A jazz guitar great, judiciously compiled, heard in full bloom
“Django was truly a composer who imagined a composition down to its smallest detail,” said his long-time collaborator, violinist Stéphane Grappelli, reflecting on the many abilities of guitarist Django Reinhardt. Indeed, calling Reinhardt merely a guitarist seems, somehow, to undersell his artistry. During their time together, in Le Quintette Du Hot Club De France, Reinhardt and Grappelli would pioneer ‘gypsy jazz’ and inveigle modernist developments from America – Reinhardt was listening to musicians such as Duke Ellington – into the French jazz scene. He’d also develop a particularly fluid approach to both improvisation and composition, something Diminishing Blackness maps out with great sensitivity and intelligence.
Much of the legend of Reinhardt rests on his triumph over adversity – more specifically, at the age of 18, surviving a caravan fire that left him bedridden for 18 months, and with minimal use of two fingers on his left hand, such that he would only be able to use his index and middle fingers to solo. While his rethinking of the guitar is fundamental to subsequent developments, he also helped shift the possibilities of soloing: his melodic improvisations moved the terrain forward from the tendency, among jazz guitarists, to work within chordal parameters.
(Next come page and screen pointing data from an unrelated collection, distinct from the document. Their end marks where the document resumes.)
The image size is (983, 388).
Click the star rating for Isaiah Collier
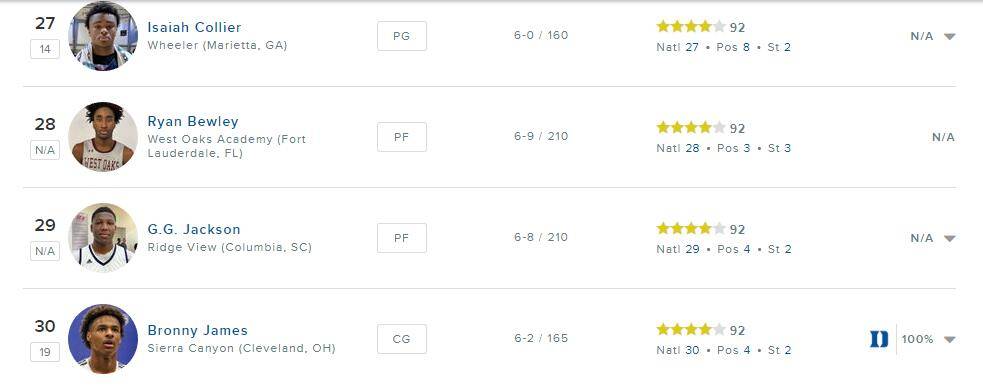pos(691,26)
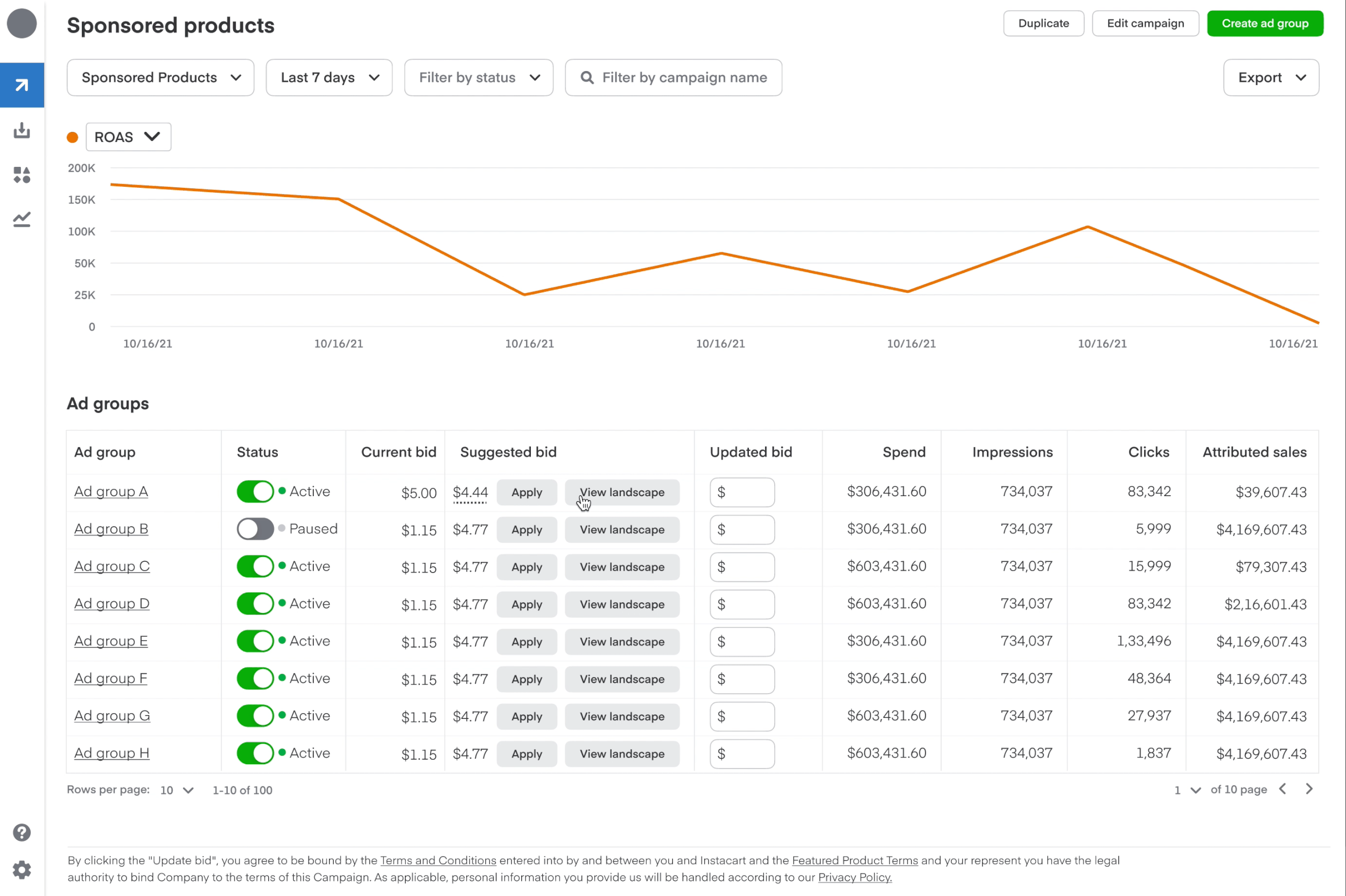
Task: Open the Ad group C link
Action: coord(111,566)
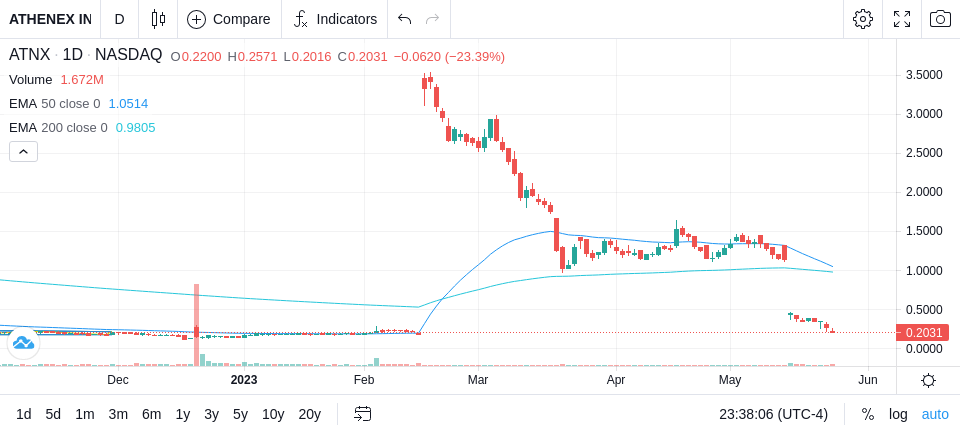The width and height of the screenshot is (960, 433).
Task: Click the EMA 50 close legend label
Action: coord(54,104)
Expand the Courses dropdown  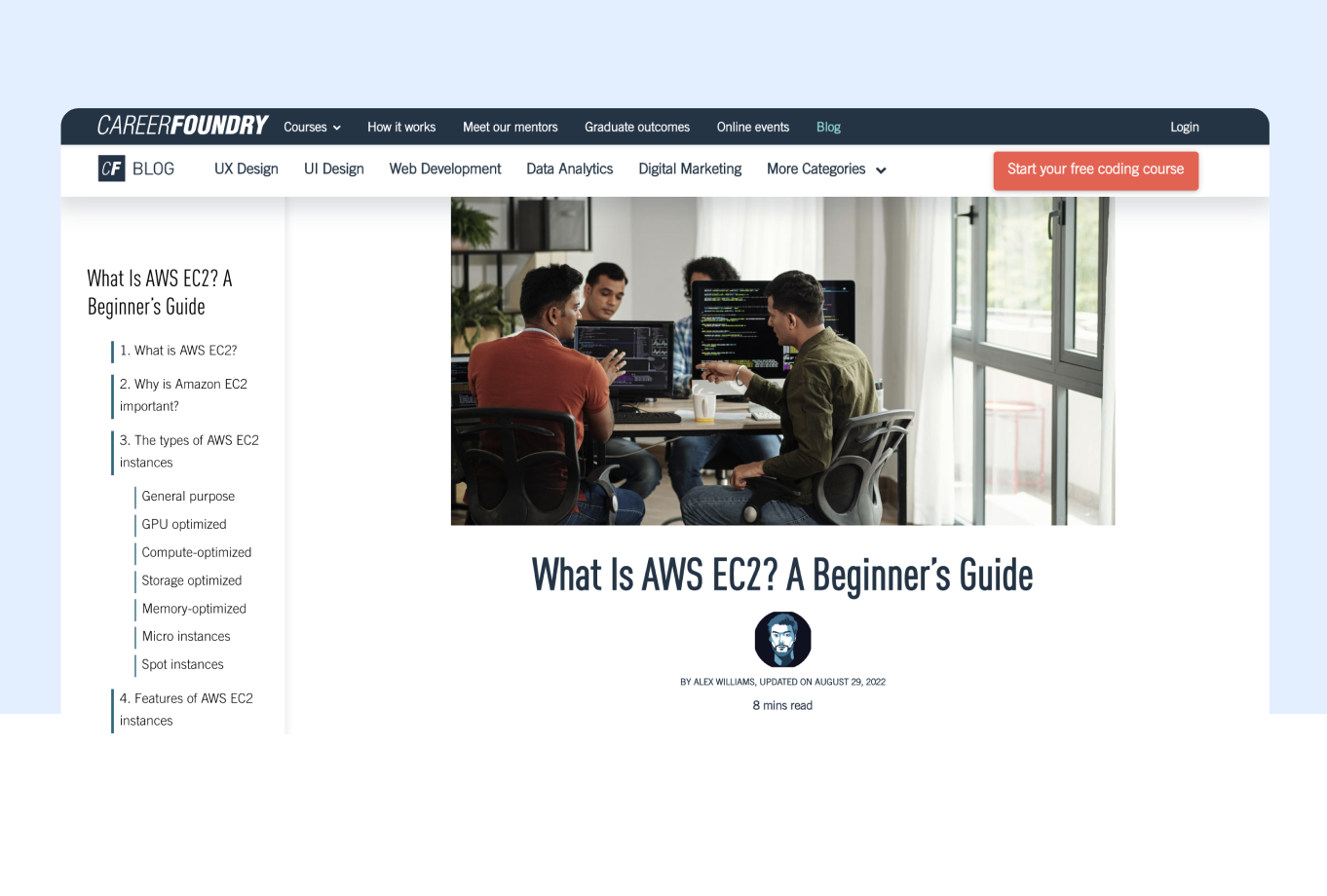coord(311,127)

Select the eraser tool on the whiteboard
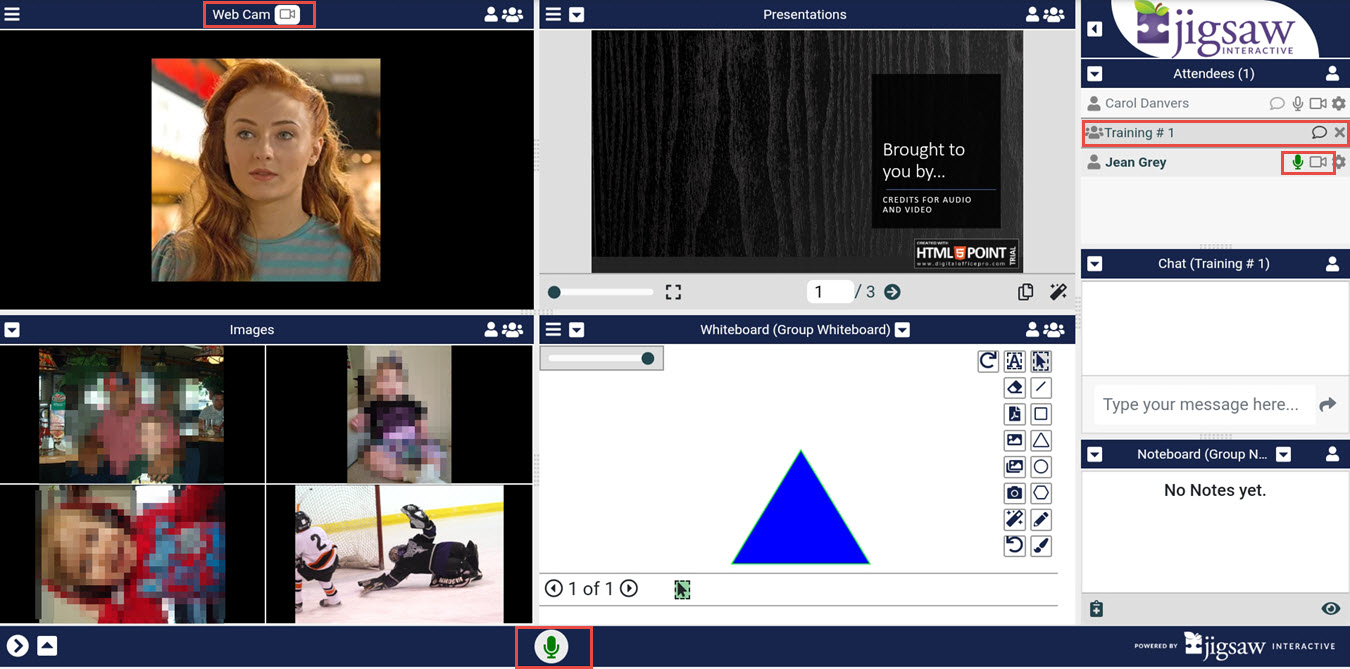pyautogui.click(x=1014, y=388)
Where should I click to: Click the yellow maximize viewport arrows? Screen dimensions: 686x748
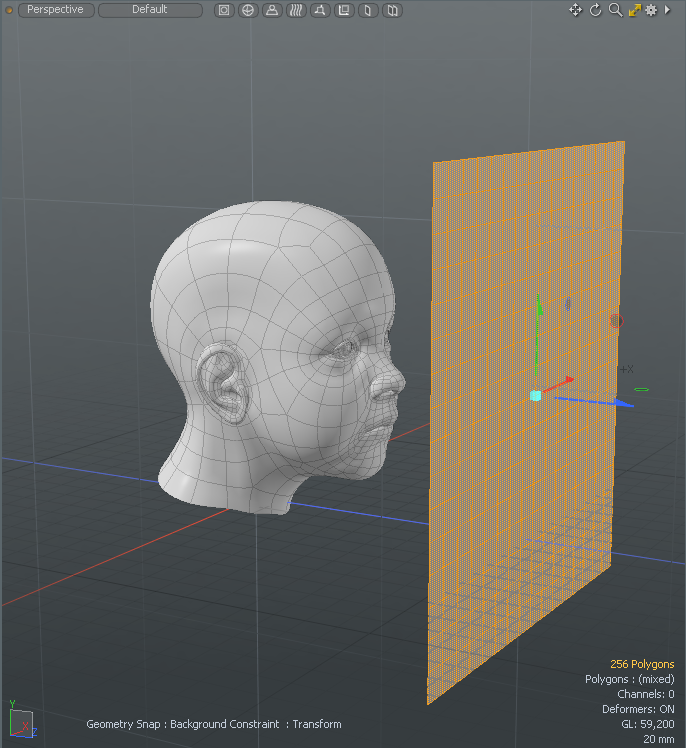634,10
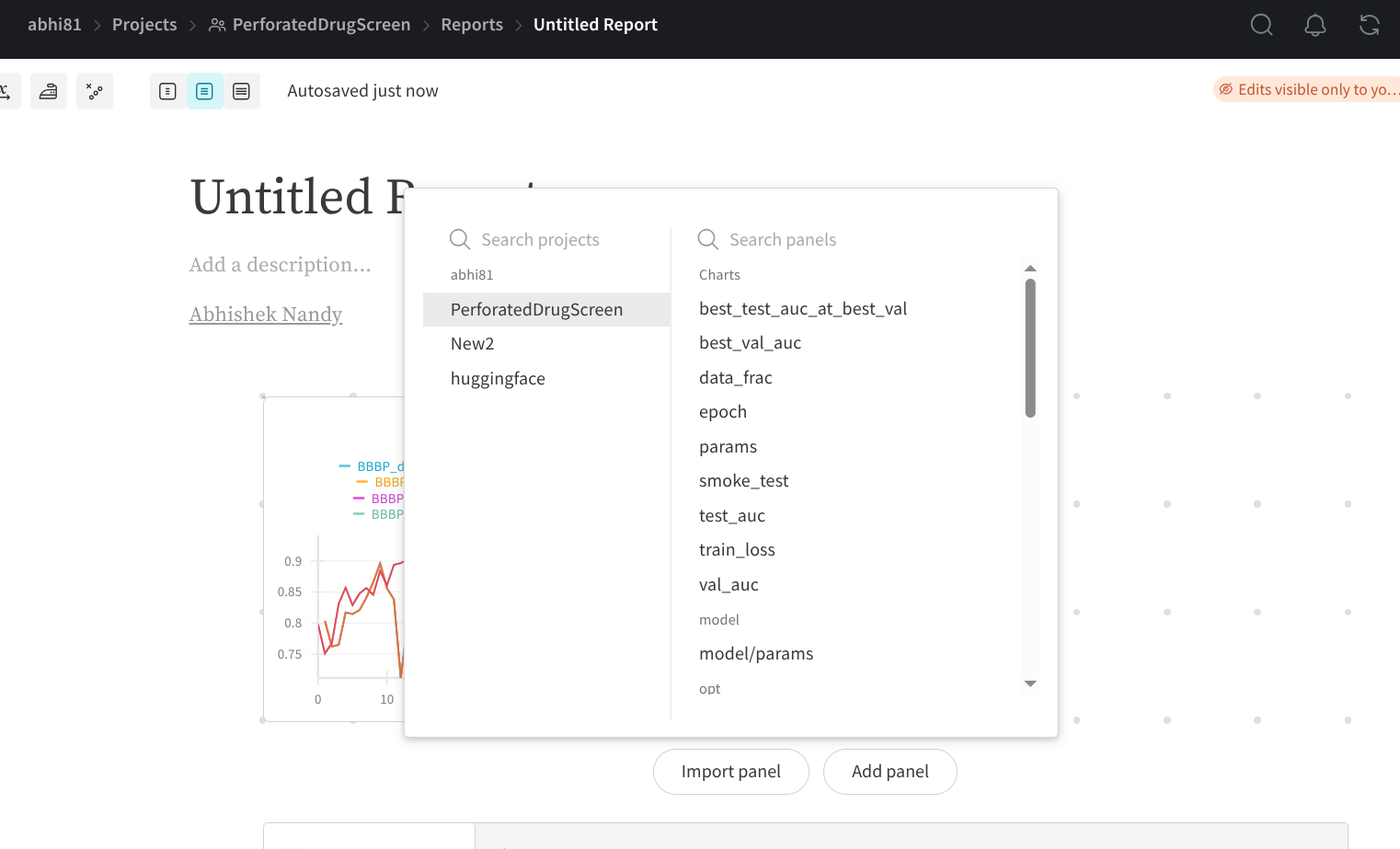Click the magnifier icon beside Search projects
The width and height of the screenshot is (1400, 849).
click(x=460, y=239)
You can hear all of that develop through Diminishing Blackness – it’s a lovely set, opening with a clutch of songs from the Hot Club, whose continued reappearances across these three discs acts as a marker, of sorts, of where Reinhardt’s head was at, both compositionally, and while playing with others. Reinhardt’s guitar had astonishing facility and fluidity – he seems to skate or fly between notes, but never at the expense of the melodic logic he’s exploring over the Hot Club’s chord changes. The push-me-pull-you between Reinhardt and Grappelli is great to hear, too – to hear them soloing after one another on the Hot Club recordings from the late ’30s is a joy.
But it’s the improvisations, and the later recordings, that really beguile here. “Improvisation No 3” from 1943 winds circuitously around a clutch of chords, a dazzling tension building between Romany jazz and flamenco-esque trills; “Improvisation 47 (Improvisation No 5)”, from a 1947 radio broadcast, is delicate and devastating, the nuances in the exploration of melody as unexpected as they are compelling.
Some wonderful early-’50s material appears on the third disc, including a definitive take on “Nuages”, Reinhardt’s electric guitar tart and sharp, with decisive cut-offs; it’s an evocative take on the composition, where you can hear the entire arc of the piece within the first few notes. After this, Diminishing Blackness explores contextual material – recordings inspired by Reinhardt, from figures like Barney Wilen, Chet Atkins and Henri Crolla. It offers a space to reflect on just how Reinhardt’s singular playing transformed jazz.